What is being asked —
Reproduce all of the records below, substituting "interface agent" for every occurrence of "GUI agent" and leaving everything else unchanged.

======== Dataset excerpts ========

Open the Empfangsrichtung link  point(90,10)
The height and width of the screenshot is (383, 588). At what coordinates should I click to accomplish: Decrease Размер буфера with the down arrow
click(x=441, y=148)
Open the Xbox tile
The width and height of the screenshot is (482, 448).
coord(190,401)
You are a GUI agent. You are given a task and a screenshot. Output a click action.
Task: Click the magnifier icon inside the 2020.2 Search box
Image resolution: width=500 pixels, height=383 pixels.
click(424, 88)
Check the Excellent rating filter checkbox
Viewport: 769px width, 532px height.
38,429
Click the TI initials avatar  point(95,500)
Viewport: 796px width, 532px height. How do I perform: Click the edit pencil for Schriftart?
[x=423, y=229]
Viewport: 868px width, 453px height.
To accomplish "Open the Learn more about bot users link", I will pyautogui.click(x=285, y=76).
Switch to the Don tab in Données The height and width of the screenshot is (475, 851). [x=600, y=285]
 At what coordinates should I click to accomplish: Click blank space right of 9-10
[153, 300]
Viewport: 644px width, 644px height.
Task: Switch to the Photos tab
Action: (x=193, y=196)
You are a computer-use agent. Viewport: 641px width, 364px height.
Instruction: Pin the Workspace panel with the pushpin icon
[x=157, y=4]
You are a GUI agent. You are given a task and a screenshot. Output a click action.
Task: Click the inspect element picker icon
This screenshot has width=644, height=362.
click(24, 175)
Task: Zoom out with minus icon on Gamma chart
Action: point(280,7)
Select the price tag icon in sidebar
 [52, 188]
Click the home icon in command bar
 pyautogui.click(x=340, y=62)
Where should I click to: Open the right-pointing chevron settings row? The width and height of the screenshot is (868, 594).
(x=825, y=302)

========

Right answer —
Open the Empfangsrichtung link  point(90,10)
The height and width of the screenshot is (383, 588). At what coordinates should I click to accomplish: Decrease Размер буфера with the down arrow
click(x=441, y=148)
Open the Xbox tile
The width and height of the screenshot is (482, 448).
coord(190,401)
You are a interface agent. You are given a task and a screenshot. Output a click action.
Task: Click the magnifier icon inside the 2020.2 Search box
Image resolution: width=500 pixels, height=383 pixels.
click(424, 88)
Check the Excellent rating filter checkbox
Viewport: 769px width, 532px height.
38,429
Click the TI initials avatar  point(95,500)
Viewport: 796px width, 532px height. How do I perform: Click the edit pencil for Schriftart?
[x=423, y=229]
Viewport: 868px width, 453px height.
To accomplish "Open the Learn more about bot users link", I will pyautogui.click(x=285, y=76).
Switch to the Don tab in Données The height and width of the screenshot is (475, 851). [x=600, y=285]
 At what coordinates should I click to accomplish: Click blank space right of 9-10
[153, 300]
Viewport: 644px width, 644px height.
Task: Switch to the Photos tab
Action: (x=193, y=196)
You are a computer-use agent. Viewport: 641px width, 364px height.
Instruction: Pin the Workspace panel with the pushpin icon
[x=157, y=4]
You are a interface agent. You are given a task and a screenshot. Output a click action.
Task: Click the inspect element picker icon
This screenshot has width=644, height=362.
click(24, 175)
Task: Zoom out with minus icon on Gamma chart
Action: point(280,7)
Select the price tag icon in sidebar
 [52, 188]
Click the home icon in command bar
 pyautogui.click(x=340, y=62)
Where should I click to: Open the right-pointing chevron settings row? The width and height of the screenshot is (868, 594).
(x=825, y=302)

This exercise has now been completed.